- _PROBLEM REQUIREMENTS_
Take each line of the material that includes "swatch" and copy it.
TASK INPUTS section start
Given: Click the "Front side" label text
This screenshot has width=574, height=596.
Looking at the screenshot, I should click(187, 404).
TASK INPUTS section end
TASK INPUTS section start
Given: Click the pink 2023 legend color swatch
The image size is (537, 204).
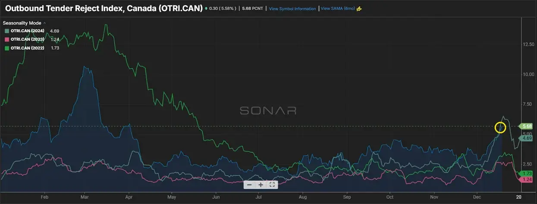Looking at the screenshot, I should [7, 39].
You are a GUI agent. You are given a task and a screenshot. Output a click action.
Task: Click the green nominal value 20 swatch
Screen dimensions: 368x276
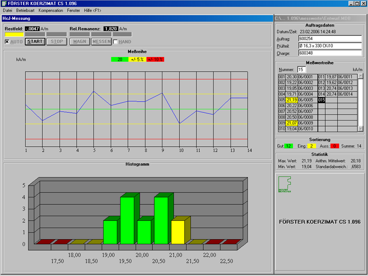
TASK INPUTS section end
- _EXERCISE ANSWER_
Given: Click the pink 2023 legend color swatch
Task: Click the green nominal value 20 swatch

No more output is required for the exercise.